═══ Data under study

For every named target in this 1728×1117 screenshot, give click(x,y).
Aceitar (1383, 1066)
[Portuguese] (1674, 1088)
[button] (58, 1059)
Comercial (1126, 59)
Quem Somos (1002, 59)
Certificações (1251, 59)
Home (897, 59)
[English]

══════

Exercise directions - Reproduce the data in full, exactly as presented.

Solution -
For every named target in this 1728×1117 screenshot, give click(x,y).
Aceitar (1383, 1066)
[Portuguese] (1674, 1088)
[button] (58, 1059)
Comercial (1126, 59)
Quem Somos (1002, 59)
Certificações (1251, 59)
Home (897, 59)
[English]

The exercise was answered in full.